Tech Reigns Supreme—Nasdaq Scores 35th Record Close

Ulli Market Commentary Contact

[Chart courtesy of MarketWatch.com]

  1. Moving the markets

An initial dip for all major indexes turnout to be a non-event, as they dug themselves out of that early hole and closed in the green, with especially the Nasdaq showing a strong +1.06% gain.

The rebound from yesterday’s loss happened in the face of two economic reports that kept concerns about the sluggish recovery on the front burner. However, it motivated traders to continue with the time-tested strategy of buying tech, an approach that has served them well during the pandemic.

Despite hopes to the contrary, the number of people filing for unemployment rose again above the psychologically important 1 million mark:

It dashed expectations of a lower number, namely 920k. However, with PPP having expired, this should not really be a surprise. On the positive side, Continuing Claims improved and settled back below 15 million.

The second econ report showed that a reading of business conditions fell to 17.2 in August from 24.1 in July, which should have tanked the markets—but did not.

Again, it seems that bad news is good news again and, while Congress still battles with stimulus issues, the markets simply rallied on the conviction that the Fed is committed to continue buying bonds and therefore keeping yields below a specific yet unknown level.

In the end, the major indexes recovered from yesterday’s pullback and even GLD managed a positive close after Wednesday’s spanking.

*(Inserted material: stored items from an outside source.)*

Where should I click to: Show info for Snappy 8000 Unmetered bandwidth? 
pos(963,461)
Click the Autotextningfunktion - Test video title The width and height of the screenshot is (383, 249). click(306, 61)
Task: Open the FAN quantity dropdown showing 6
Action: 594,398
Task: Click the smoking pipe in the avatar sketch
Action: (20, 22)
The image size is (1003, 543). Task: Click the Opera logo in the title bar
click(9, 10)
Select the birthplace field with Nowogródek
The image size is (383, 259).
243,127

Still, without further fiscal and monetary stimulus this economy is dead in the water, which means markets will need a new driver to continue ramping equities higher.

What could that be? Hmm, today I heard rumors that trade talks with China could be on deck again…

2. ETFs in the Spotlight

In case you missed the announcement and description of this section, you can read it here again.

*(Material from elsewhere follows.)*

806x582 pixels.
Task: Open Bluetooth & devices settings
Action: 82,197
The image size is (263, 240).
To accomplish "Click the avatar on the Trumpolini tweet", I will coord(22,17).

It features some of the 10 broadly diversified domestic and sector ETFs from my HighVolume list as posted every Saturday. Furthermore, they are screened for the lowest MaxDD% number meaning they have been showing better resistance to temporary sell offs than all others over the past year.

The below table simply demonstrates the magnitude with which these ETFs are fluctuating above or below their respective individual trend lines (%+/-M/A). A break below, represented by a negative number, shows weakness, while a break above, represented by a positive percentage, shows strength.

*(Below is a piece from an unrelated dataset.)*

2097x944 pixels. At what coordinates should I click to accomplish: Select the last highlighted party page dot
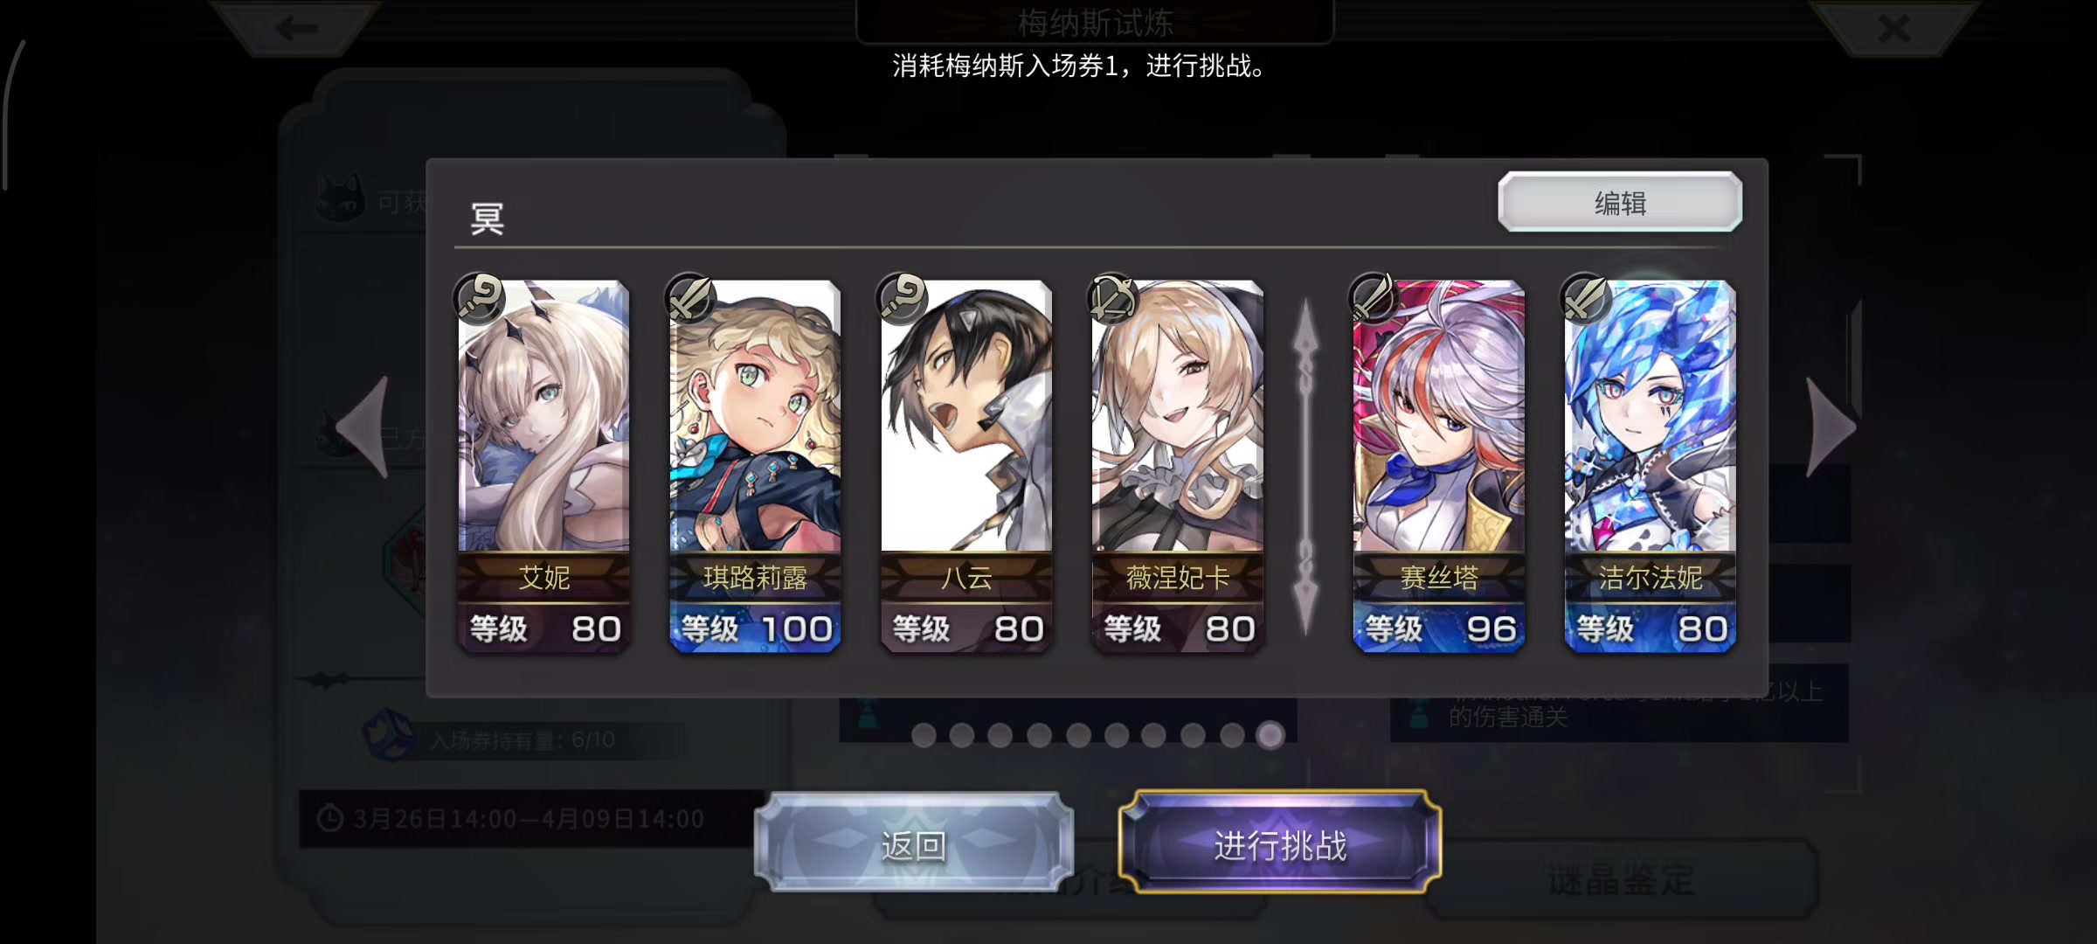(1270, 735)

For hundreds of ETF choices, be sure to reference Thursday’s StatSheet.

For this current domestic “Buy” cycle, here’s how some our candidates have fared:

Click image to enlarge

Again, the %+/-M/A column above shows the position of the various ETFs in relation to their respective long-term trend lines, while the trailing sell stops are being tracked in the “Off High” column. The “Action” column will signal a “Sell” once the -8% point has been taken out in the “Off High” column. For more volatile sector ETFs, the trigger point is -10%.

3. Trend Tracking Indexes (TTIs)

Our TTIs slipped again as today’s rally had a narrow focus on predominantly tech.

This is how we closed 08/20/2020:

Domestic TTI: +5.95% above its M/A (prior close +6.45%)—Buy signal effective 07/22/2020

International TTI: +4.23% above its M/A (prior close +4.81%)—Buy signal effective 07/22/2020

Disclosure: I am obliged to inform you that I, as well as my advisory clients, own some of the ETFs listed in the above table. Furthermore, they do not represent a specific investment recommendation for you, they merely show which ETFs from the universe I track are falling within the specified guidelines.